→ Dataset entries
----------

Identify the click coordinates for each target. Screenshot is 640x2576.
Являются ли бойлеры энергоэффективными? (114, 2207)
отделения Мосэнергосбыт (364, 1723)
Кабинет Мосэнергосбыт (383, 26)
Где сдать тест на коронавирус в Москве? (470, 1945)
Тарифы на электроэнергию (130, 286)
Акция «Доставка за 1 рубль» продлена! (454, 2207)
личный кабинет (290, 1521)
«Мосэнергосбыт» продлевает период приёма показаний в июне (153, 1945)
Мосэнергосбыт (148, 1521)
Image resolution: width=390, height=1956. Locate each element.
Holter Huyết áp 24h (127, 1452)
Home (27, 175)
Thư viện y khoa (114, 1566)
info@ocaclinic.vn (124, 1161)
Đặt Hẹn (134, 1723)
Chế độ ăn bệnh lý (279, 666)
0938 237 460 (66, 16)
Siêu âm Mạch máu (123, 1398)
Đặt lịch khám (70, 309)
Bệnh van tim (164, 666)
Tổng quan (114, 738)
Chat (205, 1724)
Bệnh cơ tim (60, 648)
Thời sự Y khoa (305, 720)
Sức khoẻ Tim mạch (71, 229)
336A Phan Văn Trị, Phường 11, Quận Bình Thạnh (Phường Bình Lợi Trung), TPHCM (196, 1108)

----------

→ WHAT TO WORK ON
Copy every entry exactly as it is given.

→ SOLUTION TO THIS PROBLEM
Identify the click coordinates for each target. Screenshot is 640x2576.
Являются ли бойлеры энергоэффективными? (114, 2207)
отделения Мосэнергосбыт (364, 1723)
Кабинет Мосэнергосбыт (383, 26)
Где сдать тест на коронавирус в Москве? (470, 1945)
Тарифы на электроэнергию (130, 286)
Акция «Доставка за 1 рубль» продлена! (454, 2207)
личный кабинет (290, 1521)
«Мосэнергосбыт» продлевает период приёма показаний в июне (153, 1945)
Мосэнергосбыт (148, 1521)
Image resolution: width=390, height=1956. Locate each element.
Holter Huyết áp 24h (127, 1452)
Home (27, 175)
Thư viện y khoa (114, 1566)
info@ocaclinic.vn (124, 1161)
Đặt Hẹn (134, 1723)
Chế độ ăn bệnh lý (279, 666)
0938 237 460 (66, 16)
Siêu âm Mạch máu (123, 1398)
Đặt lịch khám (70, 309)
Bệnh van tim (164, 666)
Tổng quan (114, 738)
Chat (205, 1724)
Bệnh cơ tim (60, 648)
Thời sự Y khoa (305, 720)
Sức khoẻ Tim mạch (71, 229)
336A Phan Văn Trị, Phường 11, Quận Bình Thạnh (Phường Bình Lợi Trung), TPHCM (196, 1108)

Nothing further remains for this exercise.